### ASSIGNMENT
List every line of the listing below that contains the string "located", matching case exactly.

(Stored items)
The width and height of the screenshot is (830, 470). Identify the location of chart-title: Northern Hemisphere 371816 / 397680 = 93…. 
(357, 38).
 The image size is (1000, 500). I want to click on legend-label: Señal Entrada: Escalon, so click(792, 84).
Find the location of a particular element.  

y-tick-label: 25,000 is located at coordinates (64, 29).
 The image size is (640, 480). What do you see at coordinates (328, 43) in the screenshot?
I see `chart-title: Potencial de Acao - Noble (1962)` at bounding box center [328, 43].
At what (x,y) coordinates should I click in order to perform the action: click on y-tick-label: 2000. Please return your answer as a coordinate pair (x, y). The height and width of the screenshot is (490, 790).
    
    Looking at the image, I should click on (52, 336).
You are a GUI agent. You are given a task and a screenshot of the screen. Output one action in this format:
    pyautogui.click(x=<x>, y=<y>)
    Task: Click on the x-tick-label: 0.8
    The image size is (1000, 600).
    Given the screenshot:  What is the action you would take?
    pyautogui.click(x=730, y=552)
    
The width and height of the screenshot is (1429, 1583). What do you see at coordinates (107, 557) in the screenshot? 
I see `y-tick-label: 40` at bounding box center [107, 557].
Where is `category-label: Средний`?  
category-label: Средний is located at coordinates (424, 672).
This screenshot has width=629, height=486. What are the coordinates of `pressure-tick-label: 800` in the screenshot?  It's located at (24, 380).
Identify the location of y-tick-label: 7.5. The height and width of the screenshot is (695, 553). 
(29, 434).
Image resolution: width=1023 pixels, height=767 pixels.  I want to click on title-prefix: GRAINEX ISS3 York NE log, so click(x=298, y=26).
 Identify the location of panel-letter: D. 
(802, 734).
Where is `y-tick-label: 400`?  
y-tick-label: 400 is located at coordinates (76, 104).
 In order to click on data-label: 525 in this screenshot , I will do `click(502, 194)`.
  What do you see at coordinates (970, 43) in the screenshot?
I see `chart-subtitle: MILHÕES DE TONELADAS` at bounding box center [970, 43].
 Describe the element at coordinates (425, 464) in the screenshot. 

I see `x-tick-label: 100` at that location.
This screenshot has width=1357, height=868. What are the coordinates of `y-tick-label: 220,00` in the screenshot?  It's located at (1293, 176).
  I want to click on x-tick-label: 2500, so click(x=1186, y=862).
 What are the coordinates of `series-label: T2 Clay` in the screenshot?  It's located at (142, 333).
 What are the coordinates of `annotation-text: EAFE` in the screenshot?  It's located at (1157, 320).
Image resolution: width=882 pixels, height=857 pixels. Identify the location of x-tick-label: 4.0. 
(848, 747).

### SOLUTION TO THIS TASK
y-tick-label: 25,000 is located at coordinates (64, 29).
category-label: Средний is located at coordinates (424, 672).
This screenshot has width=629, height=486. What are the coordinates of `pressure-tick-label: 800` in the screenshot?  It's located at (24, 380).
y-tick-label: 400 is located at coordinates (76, 104).
This screenshot has width=1357, height=868. What are the coordinates of `y-tick-label: 220,00` in the screenshot?  It's located at (1293, 176).
 What are the coordinates of `series-label: T2 Clay` in the screenshot?  It's located at (142, 333).
 What are the coordinates of `annotation-text: EAFE` in the screenshot?  It's located at (1157, 320).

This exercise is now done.